What Causes Them to Fail
The biggest enemy of a double acting cylinder is contaminated fluid. Research published by MDPI in 2021 found that fluid contamination accounts for roughly 41% of hydraulic cylinder failures. When abrasive particles get trapped in the fluid, they scratch the inside of the barrel, damage the rod surface, clog ports, and chew through seals. Faulty wiper seals (the ones that clean the rod as it retracts) are typically what lets contaminants in, accelerating degradation of the fluid itself.
Seal failure is the next major concern. Seals are the most vulnerable component in any cylinder. They can break down from heat, pressure spikes, chemical erosion, or simply being installed incorrectly. Once a seal starts leaking, the cylinder can no longer hold pressure on one side of the piston, and force output drops or becomes inconsistent.
Bore scoring, where deep gouges or scuffs develop on the inside of the barrel, is especially common in long-stroke cylinders. It tends to happen at the point of full extension, where the piston has the least structural support and side loads create the most friction.
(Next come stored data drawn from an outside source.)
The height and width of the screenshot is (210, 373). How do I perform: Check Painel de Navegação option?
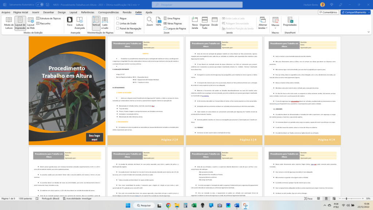118,28
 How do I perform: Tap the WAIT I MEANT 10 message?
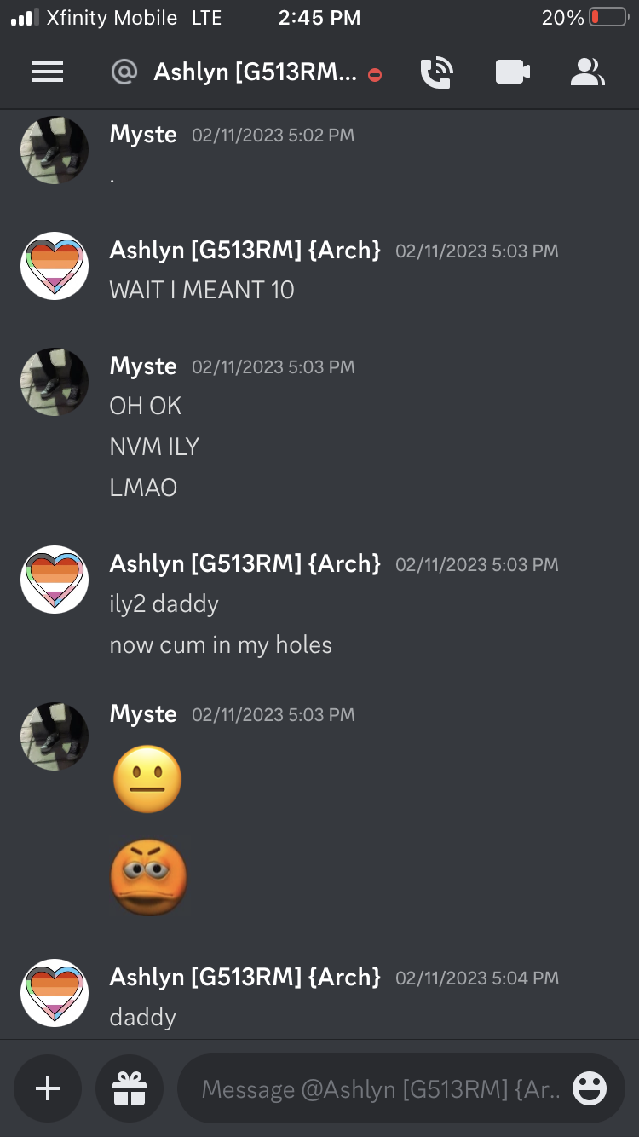(x=202, y=290)
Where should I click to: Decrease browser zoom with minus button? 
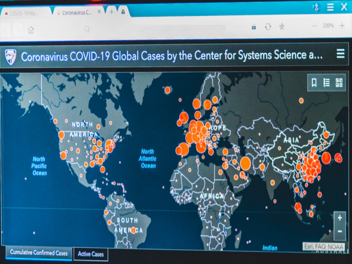pyautogui.click(x=314, y=26)
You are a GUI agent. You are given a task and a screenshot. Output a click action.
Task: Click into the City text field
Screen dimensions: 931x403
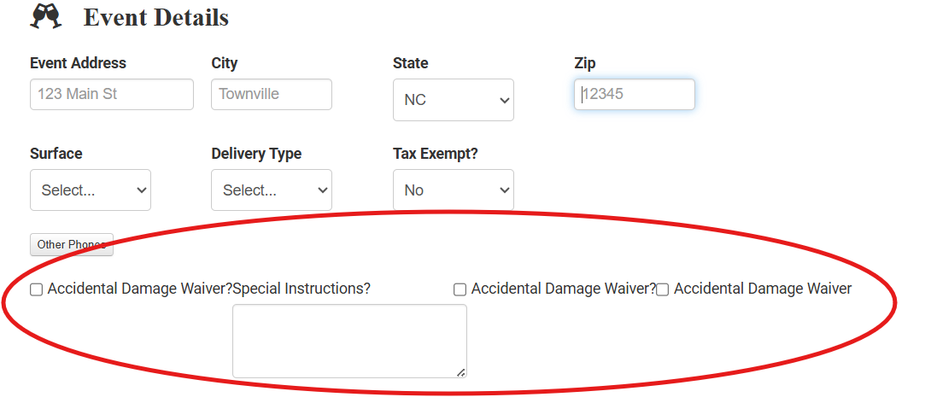272,94
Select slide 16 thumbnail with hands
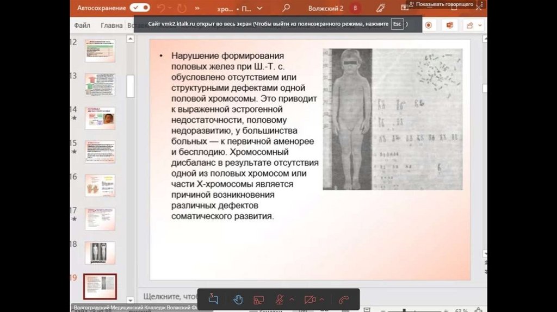This screenshot has width=557, height=312. (100, 185)
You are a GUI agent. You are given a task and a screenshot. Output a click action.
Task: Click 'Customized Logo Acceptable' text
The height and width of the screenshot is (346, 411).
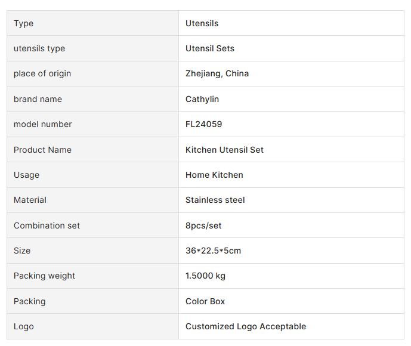pyautogui.click(x=245, y=326)
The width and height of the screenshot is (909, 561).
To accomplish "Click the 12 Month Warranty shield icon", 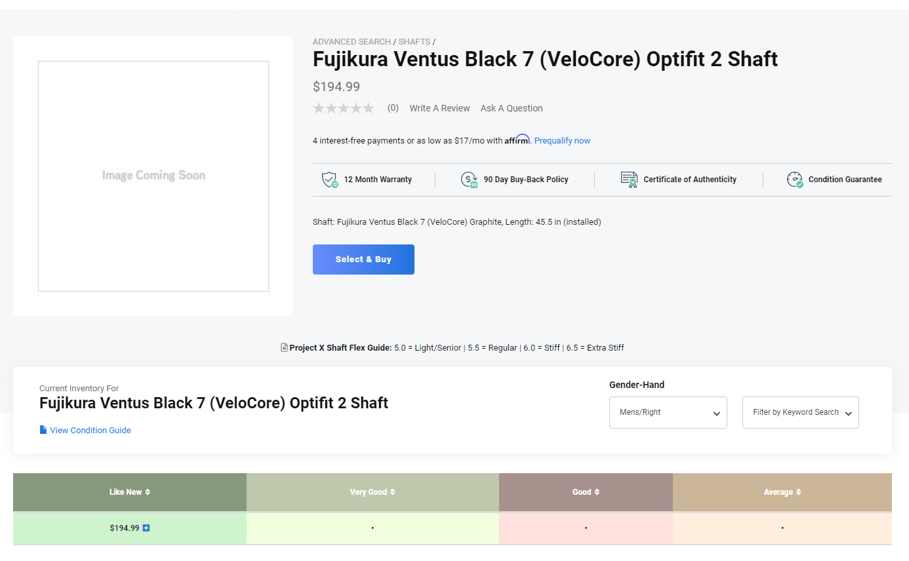I will coord(329,180).
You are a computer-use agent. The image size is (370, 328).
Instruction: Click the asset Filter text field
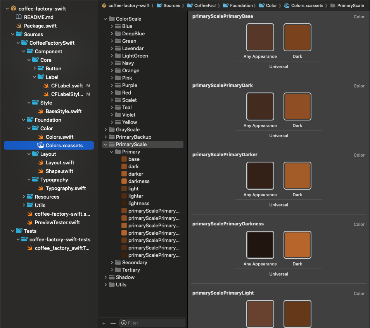[x=155, y=323]
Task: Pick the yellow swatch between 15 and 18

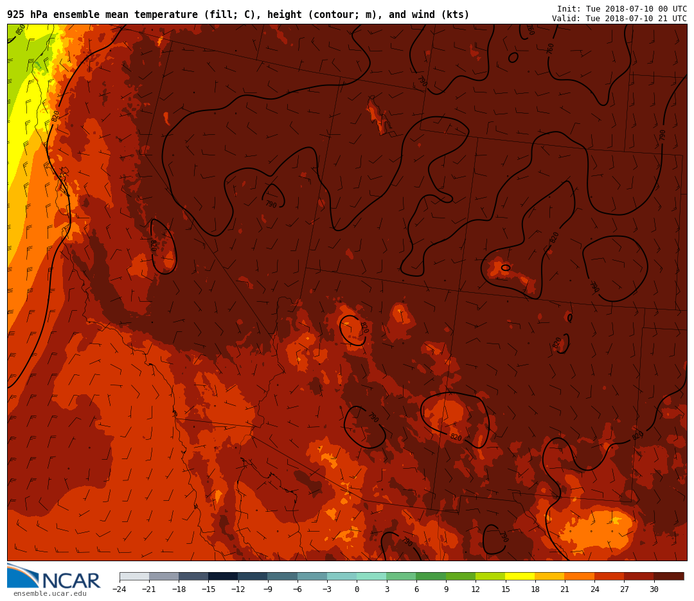Action: [x=520, y=576]
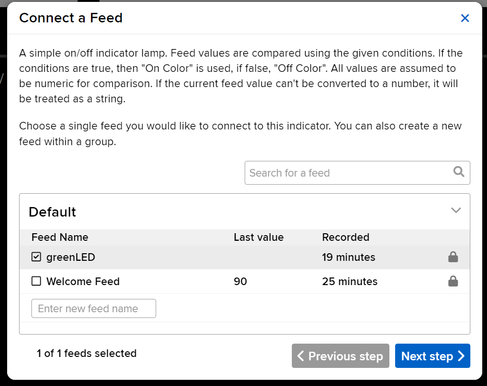The image size is (487, 386).
Task: Go back with Previous step button
Action: click(340, 356)
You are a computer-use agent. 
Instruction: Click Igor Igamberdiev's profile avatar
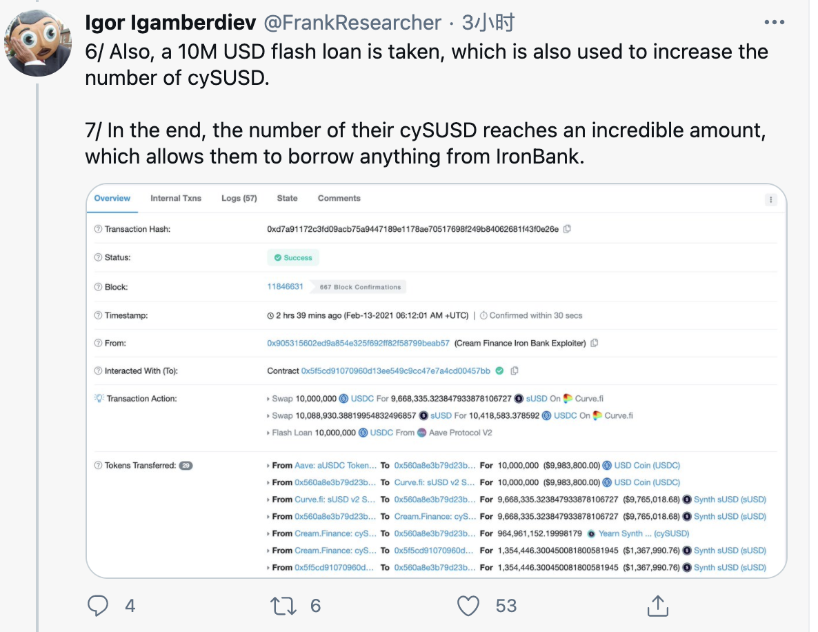(x=39, y=43)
Improper mounting that doesn’t accommodate alignment changes makes this worse. A scored bore damages seals on every cycle, turning a surface problem into a cascading failure.
Improper maintenance rounds out the list at about 12.6% of failures, with physical damage and low-quality replacement parts contributing another 16.5% combined. Keeping fluid clean, replacing seals before they fail completely, and ensuring proper cylinder alignment are the three most effective things you can do to extend the life of a double acting cylinder.